US Will Not Renew Sanctions Exemptions for Russian and Iranian Oil Imports
The US Treasury confirms it will end temporary waivers allowing purchase of Russian and Iranian oil products already at sea.

The United States has decided not to extend the temporary exemptions from sanctions that have allowed certain countries to purchase Russian and Iranian oil products already loaded on tankers, announced US Treasury Secretary Scott Bessent on April 24.
Speaking to Associated Press, Bessent clarified that the previous exemption, granted amid concerns for vulnerable and low-income countries, will not be renewed. "This was done for these vulnerable and poor countries. But I can't imagine that we will have another extension. I think Russian oil at sea is mostly exhausted," he said.
End of Temporary Relief Measures Amid Global Market Pressures
The exemption allowed countries to continue importing oil shipments that had already been loaded onto vessels before sanctions took full effect. This measure was introduced after consultations with over ten of the most vulnerable nations during meetings of the World Bank Group and the International Monetary Fund in mid-April.
"I think Russian oil at sea is mostly exhausted," said Treasury Secretary Scott Bessent, signaling the end of temporary sanctions relief.
In addition to Russian oil, the US Treasury official indicated that no extension is planned for the separate, one-time exemption previously granted for Iranian energy exports. Bessent predicted that mounting US pressure would force Iran to reduce its oil production in the coming days, stating, "We think in the next two to three days they will have to start cutting production, which will be very detrimental to their wells."
This announcement follows an earlier extension granted until May 16, as reported by Reuters on April 18. Prior to that, Bessent had remarked that Washington would not continue these exemptions indefinitely.
Earlier sanctions relief for Russian oil exports, implemented on March 13 due to rising energy prices triggered by the war in Ukraine and disruptions in the Strait of Hormuz, were intended as narrowly targeted, short-term measures.
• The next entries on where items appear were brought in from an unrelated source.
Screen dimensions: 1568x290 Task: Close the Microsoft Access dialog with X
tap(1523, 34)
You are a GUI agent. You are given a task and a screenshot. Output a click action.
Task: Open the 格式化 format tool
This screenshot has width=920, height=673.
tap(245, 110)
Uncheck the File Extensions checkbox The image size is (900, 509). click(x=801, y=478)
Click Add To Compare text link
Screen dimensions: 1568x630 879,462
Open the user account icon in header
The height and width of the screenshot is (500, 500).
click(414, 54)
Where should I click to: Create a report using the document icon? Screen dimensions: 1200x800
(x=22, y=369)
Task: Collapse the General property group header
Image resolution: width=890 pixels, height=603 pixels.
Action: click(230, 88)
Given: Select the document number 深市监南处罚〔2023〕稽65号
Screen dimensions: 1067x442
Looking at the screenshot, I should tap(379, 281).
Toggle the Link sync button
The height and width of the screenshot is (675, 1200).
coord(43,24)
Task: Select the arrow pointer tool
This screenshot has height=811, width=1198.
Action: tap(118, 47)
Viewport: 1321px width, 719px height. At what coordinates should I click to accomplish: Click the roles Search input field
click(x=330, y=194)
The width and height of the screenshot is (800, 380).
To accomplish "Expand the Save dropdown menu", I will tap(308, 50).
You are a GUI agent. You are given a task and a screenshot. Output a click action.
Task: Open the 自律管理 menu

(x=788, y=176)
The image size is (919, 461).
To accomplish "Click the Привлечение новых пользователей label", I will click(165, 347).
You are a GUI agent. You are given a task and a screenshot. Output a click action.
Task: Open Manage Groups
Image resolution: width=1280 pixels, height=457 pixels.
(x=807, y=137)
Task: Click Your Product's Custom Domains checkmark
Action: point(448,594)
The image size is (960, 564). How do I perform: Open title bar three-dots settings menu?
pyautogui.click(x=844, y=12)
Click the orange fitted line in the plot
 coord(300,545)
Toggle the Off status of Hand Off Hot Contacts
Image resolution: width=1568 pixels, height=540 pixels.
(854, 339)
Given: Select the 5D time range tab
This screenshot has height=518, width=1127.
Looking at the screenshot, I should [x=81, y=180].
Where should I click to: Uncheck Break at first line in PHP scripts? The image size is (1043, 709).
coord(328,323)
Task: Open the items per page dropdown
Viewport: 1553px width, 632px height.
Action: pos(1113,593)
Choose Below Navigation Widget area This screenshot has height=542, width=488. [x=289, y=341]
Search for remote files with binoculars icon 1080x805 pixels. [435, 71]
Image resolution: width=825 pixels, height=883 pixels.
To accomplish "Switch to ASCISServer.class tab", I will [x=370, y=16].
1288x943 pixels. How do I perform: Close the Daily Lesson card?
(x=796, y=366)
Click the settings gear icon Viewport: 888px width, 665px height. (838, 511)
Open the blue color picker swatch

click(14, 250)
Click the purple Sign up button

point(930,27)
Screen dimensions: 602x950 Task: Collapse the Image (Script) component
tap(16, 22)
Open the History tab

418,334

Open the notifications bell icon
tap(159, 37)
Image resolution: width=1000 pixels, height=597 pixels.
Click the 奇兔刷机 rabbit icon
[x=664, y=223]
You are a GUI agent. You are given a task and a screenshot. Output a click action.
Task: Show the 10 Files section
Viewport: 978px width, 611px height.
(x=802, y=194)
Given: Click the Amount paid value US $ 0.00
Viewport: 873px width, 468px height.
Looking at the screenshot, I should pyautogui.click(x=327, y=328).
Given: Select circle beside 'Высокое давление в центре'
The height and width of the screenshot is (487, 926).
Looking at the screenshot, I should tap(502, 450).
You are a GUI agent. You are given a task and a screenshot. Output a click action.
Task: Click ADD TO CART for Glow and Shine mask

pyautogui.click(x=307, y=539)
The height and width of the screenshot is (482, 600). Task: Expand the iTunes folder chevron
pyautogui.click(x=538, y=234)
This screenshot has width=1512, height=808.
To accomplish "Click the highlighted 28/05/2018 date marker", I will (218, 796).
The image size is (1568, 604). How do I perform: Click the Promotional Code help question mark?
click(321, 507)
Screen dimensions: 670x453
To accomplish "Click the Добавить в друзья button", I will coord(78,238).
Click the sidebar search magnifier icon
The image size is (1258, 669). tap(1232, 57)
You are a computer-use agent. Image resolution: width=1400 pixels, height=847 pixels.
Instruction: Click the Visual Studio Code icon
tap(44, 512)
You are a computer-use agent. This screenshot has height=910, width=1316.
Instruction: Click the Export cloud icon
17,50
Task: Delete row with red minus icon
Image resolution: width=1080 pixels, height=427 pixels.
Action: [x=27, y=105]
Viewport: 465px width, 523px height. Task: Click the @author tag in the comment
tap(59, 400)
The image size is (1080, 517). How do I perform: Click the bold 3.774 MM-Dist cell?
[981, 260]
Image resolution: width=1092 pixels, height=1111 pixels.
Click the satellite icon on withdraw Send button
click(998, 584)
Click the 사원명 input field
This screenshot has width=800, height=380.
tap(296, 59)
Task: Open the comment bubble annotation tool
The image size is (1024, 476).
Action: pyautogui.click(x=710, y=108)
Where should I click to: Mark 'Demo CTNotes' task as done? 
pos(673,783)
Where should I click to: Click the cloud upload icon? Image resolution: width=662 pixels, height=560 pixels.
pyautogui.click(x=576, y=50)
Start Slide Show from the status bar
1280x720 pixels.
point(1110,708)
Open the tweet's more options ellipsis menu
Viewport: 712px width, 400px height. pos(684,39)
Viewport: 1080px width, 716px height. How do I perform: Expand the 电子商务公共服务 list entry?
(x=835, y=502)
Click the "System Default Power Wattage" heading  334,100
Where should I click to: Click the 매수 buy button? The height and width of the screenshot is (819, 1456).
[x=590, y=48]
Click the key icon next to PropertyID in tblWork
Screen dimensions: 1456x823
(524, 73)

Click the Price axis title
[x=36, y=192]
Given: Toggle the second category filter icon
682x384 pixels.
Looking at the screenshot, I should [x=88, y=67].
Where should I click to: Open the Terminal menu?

Bessent described them as not significantly impacting Moscow's oil revenues.
However, reports from The New York Times on April 13 indicated that these relaxations had enabled Russia to earn more than $100 million per day in additional oil revenues.
The temporary easing of sanctions faced opposition from several quarters, including Ukrainian President Volodymyr Zelensky and Ukraine's ambassador to the United States, Olga Stefanishina.
Market participants and analysts should monitor the potential tightening of supply from Iran and the complete cessation of sanctioned Russian oil shipments, factors that could impact global oil price dynamics and sector rotation in energy markets.